### ACTION ITEM
Exclude the pictures and reproduce exactly the lines that run from the one holding "How do I perform: Select" to the end of the entries below.

[Dataset excerpts]
--

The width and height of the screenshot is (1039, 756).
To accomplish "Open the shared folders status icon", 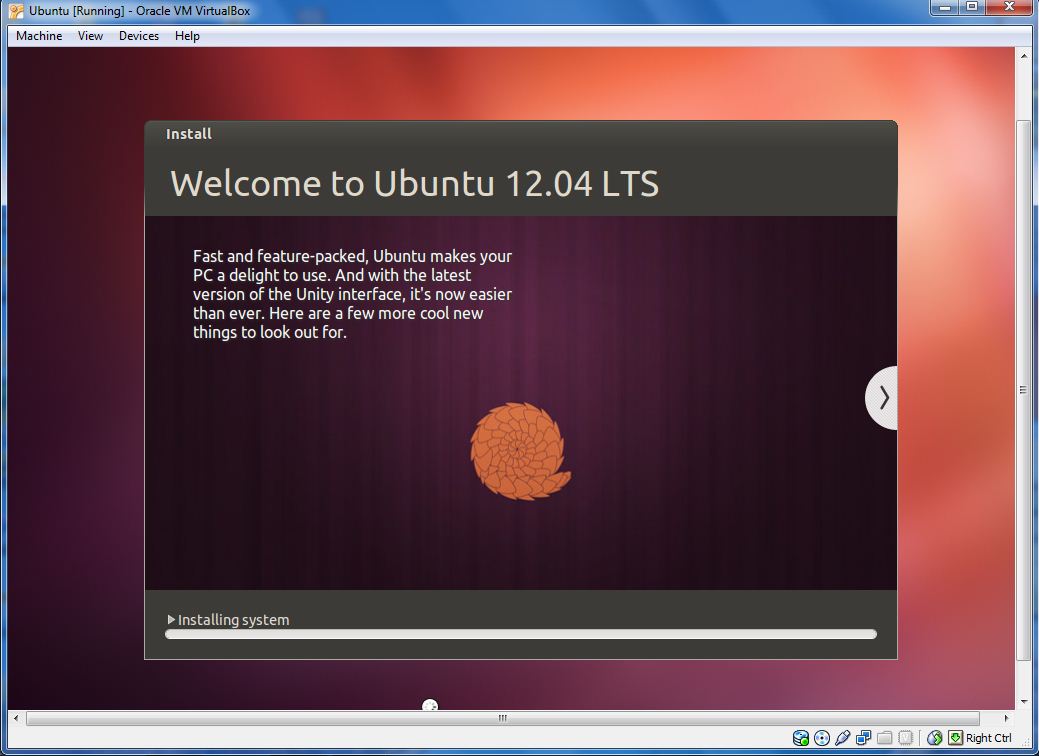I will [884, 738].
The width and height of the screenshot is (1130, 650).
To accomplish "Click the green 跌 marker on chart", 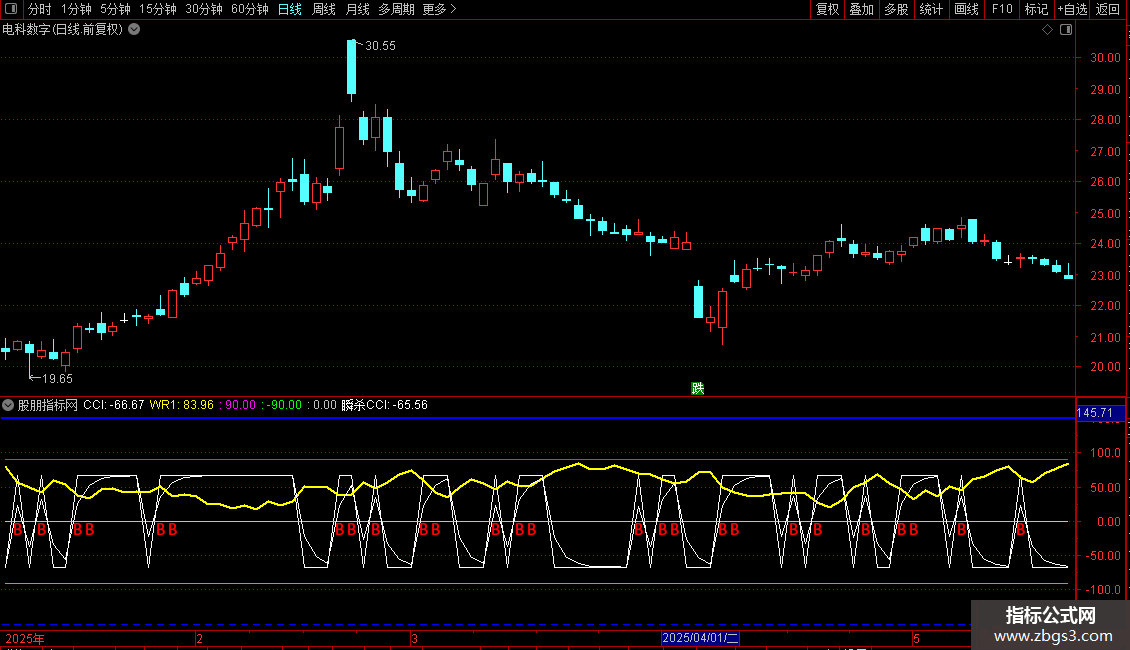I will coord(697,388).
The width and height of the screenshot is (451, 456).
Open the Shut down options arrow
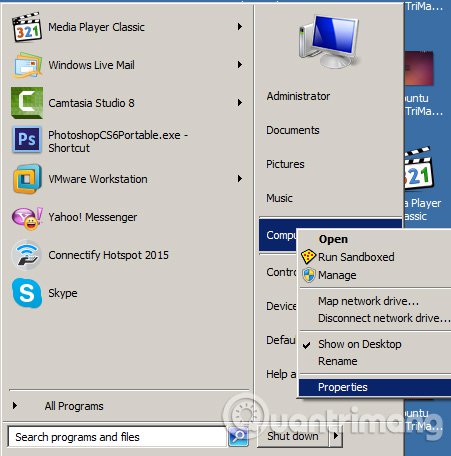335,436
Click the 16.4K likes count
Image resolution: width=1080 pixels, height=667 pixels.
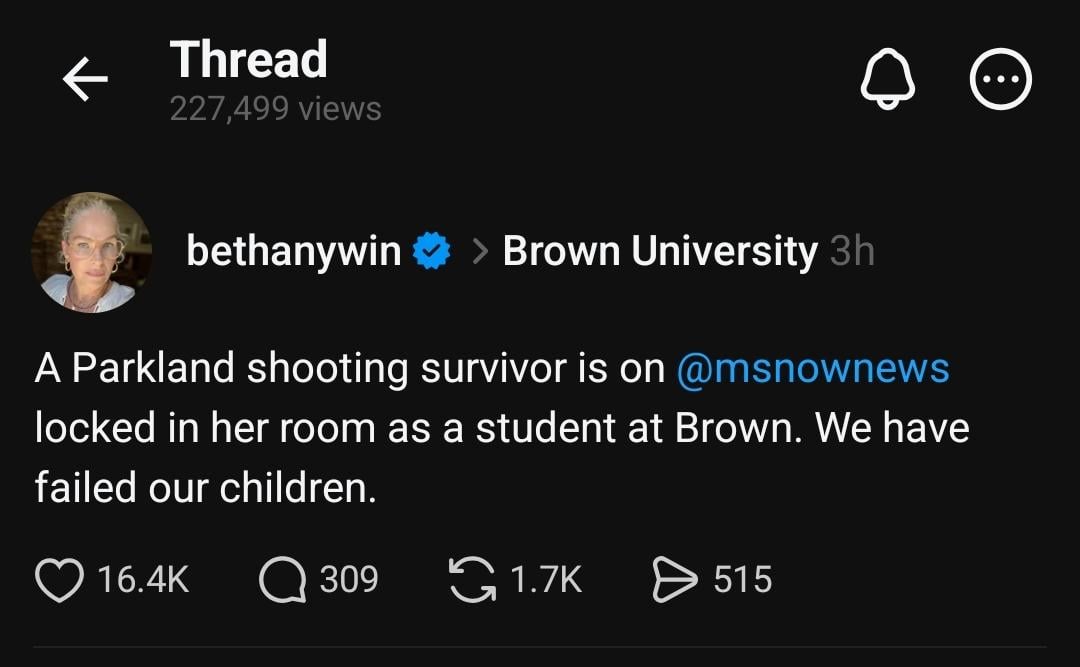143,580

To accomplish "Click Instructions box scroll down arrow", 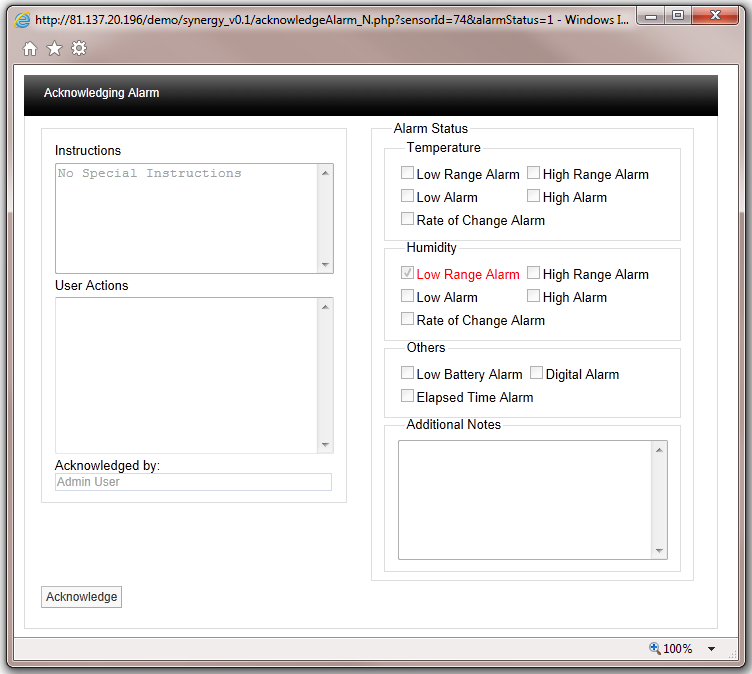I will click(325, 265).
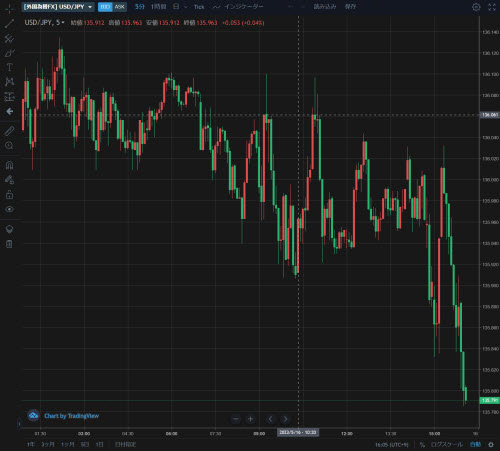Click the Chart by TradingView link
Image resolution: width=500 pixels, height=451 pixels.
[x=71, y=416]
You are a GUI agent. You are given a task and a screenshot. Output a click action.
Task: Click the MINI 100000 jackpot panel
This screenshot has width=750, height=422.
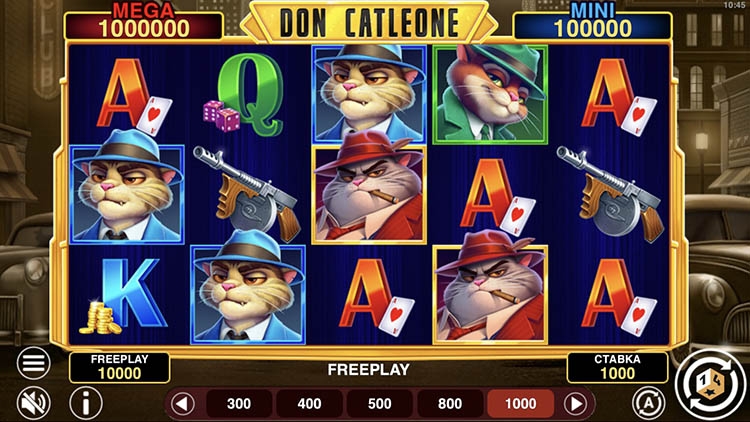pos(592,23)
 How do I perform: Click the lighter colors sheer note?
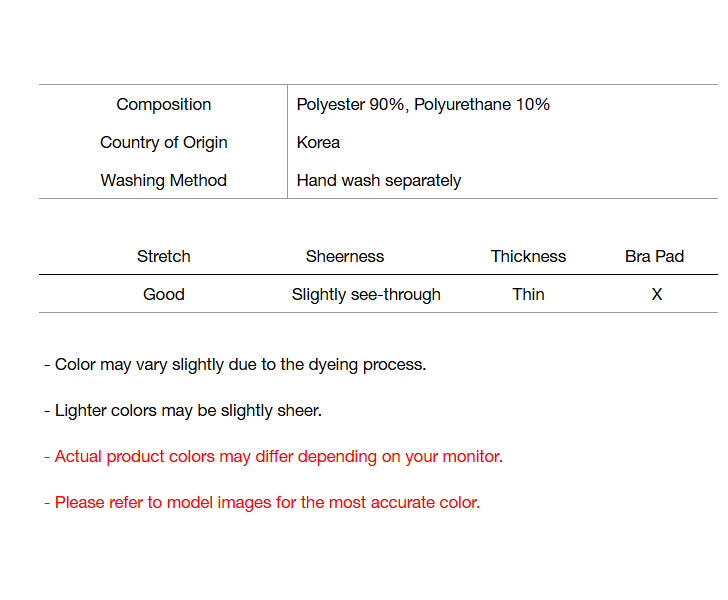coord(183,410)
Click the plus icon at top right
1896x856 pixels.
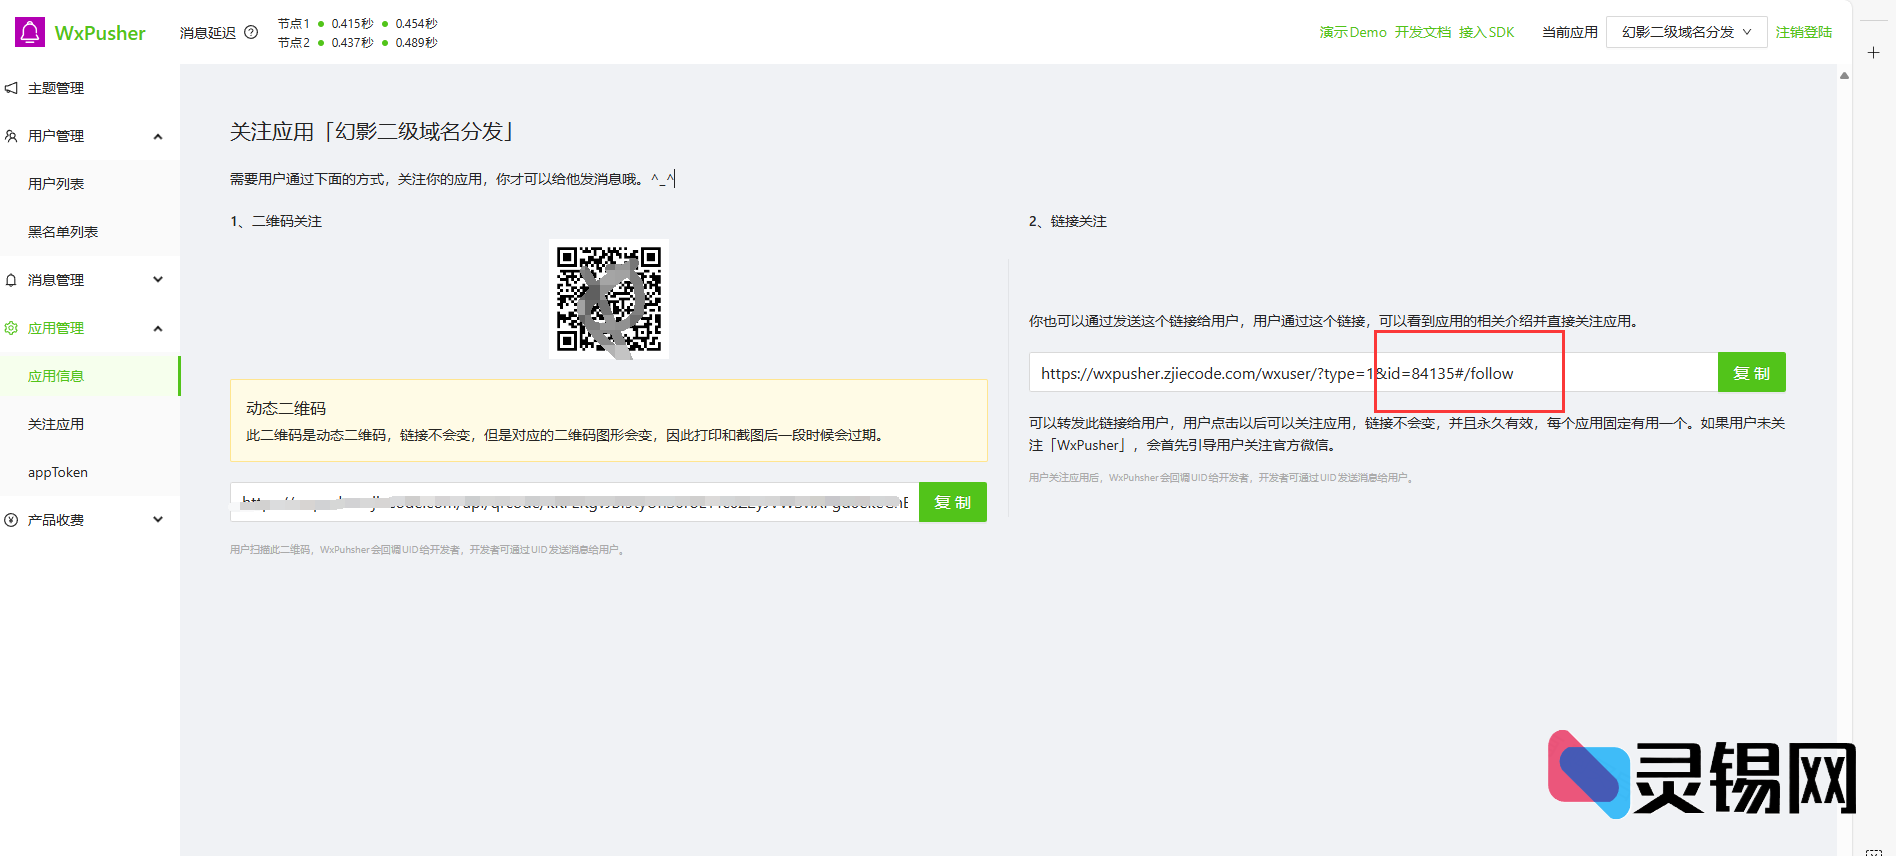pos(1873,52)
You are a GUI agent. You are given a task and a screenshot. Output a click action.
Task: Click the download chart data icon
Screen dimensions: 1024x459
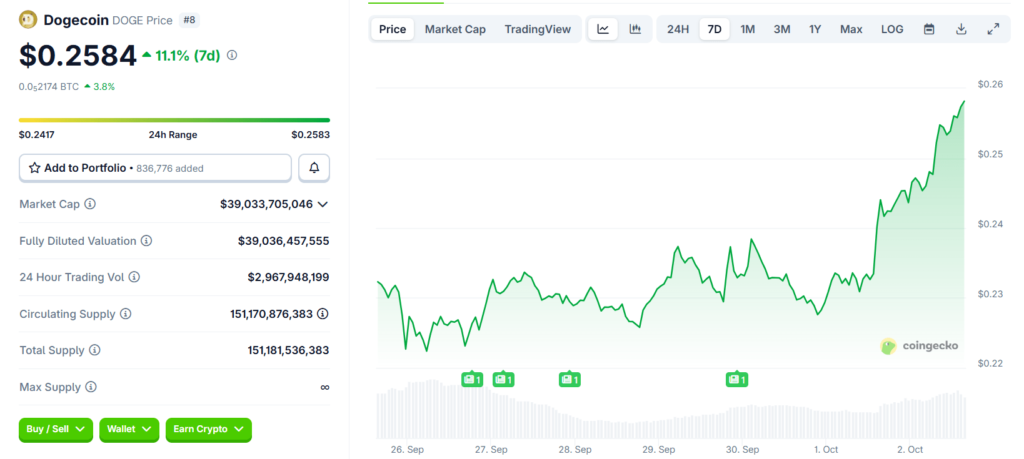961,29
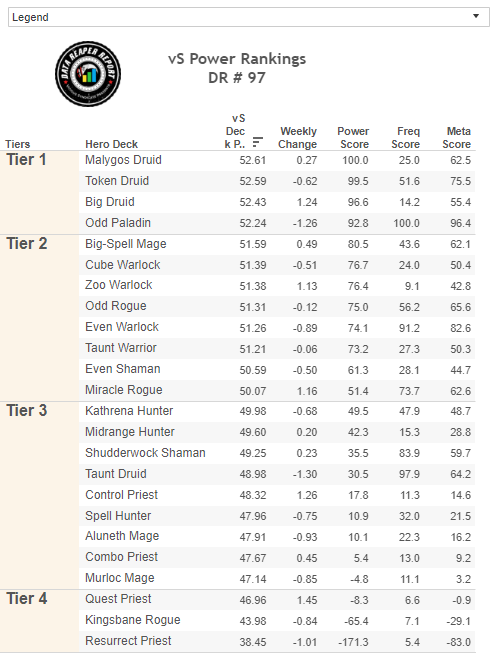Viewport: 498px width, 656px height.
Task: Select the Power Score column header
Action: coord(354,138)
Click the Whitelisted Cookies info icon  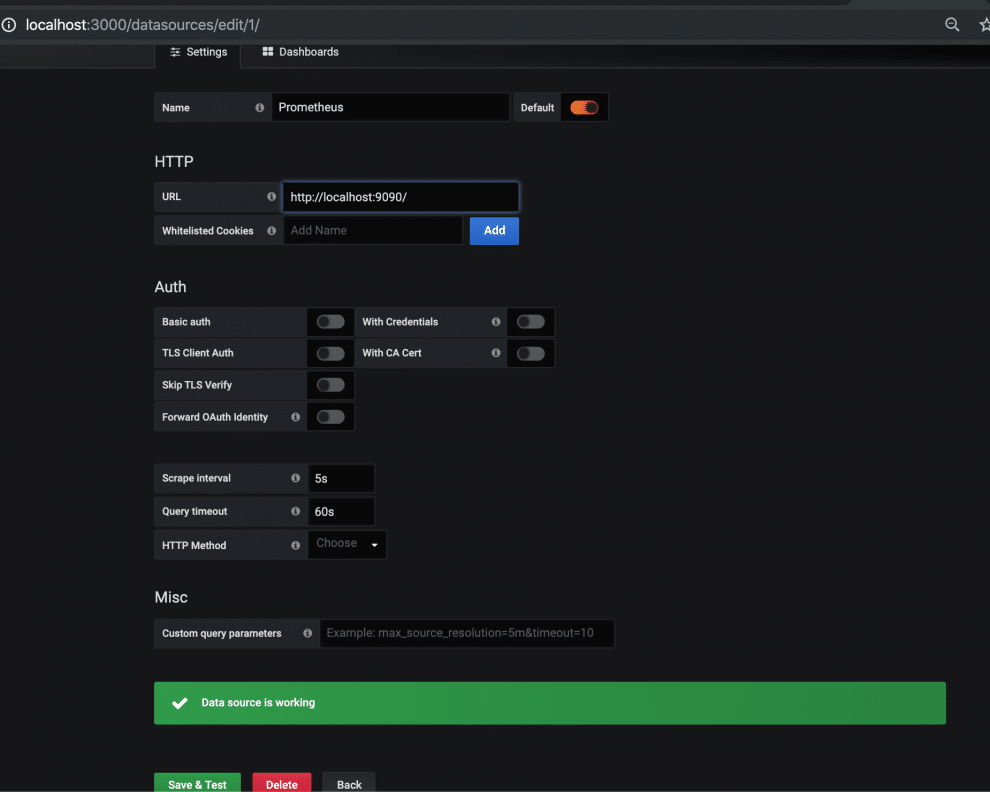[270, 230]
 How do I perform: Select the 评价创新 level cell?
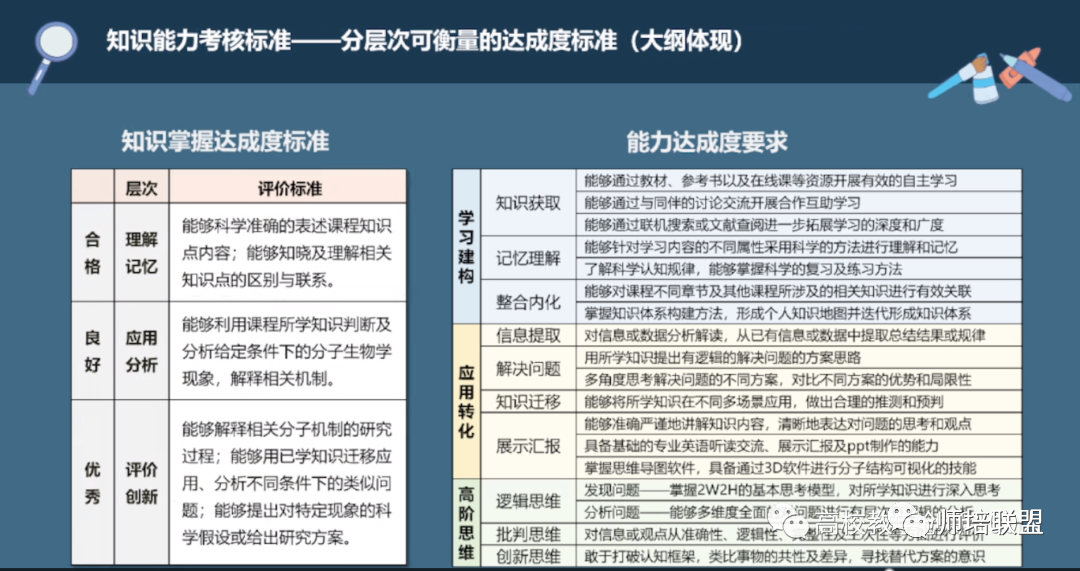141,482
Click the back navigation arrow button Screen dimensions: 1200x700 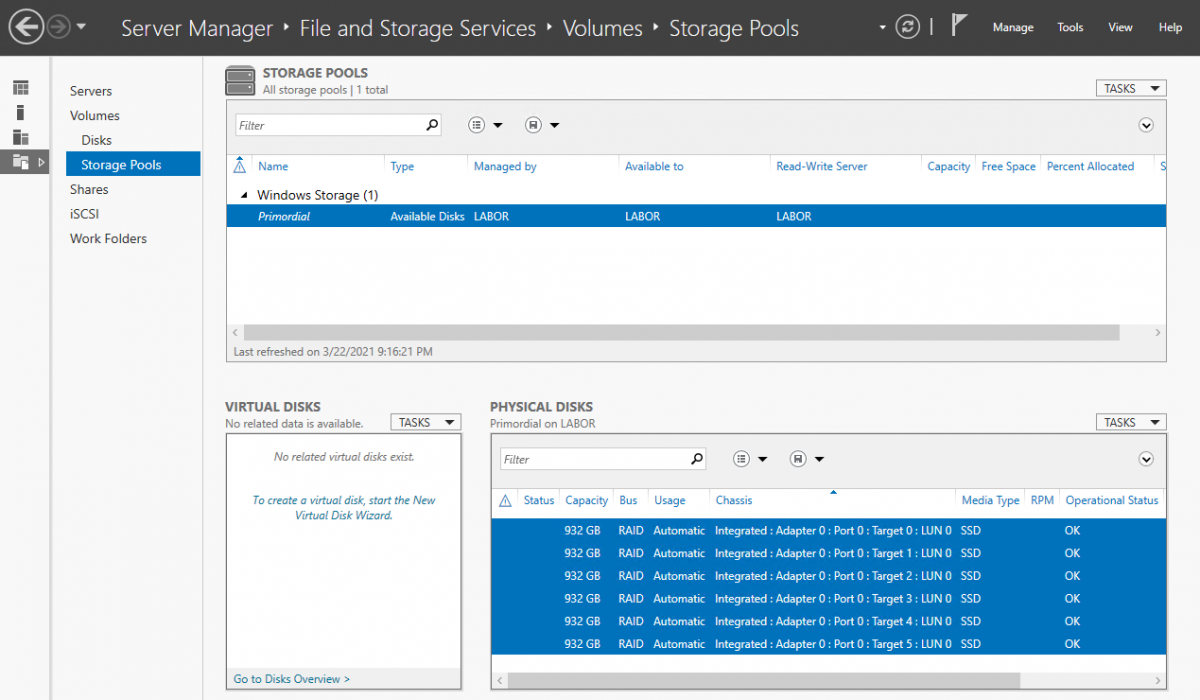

--

### RESPONSE BOX
 How do I perform: Select the 评价创新 level cell?
141,482
Click the back navigation arrow button Screen dimensions: 1200x700 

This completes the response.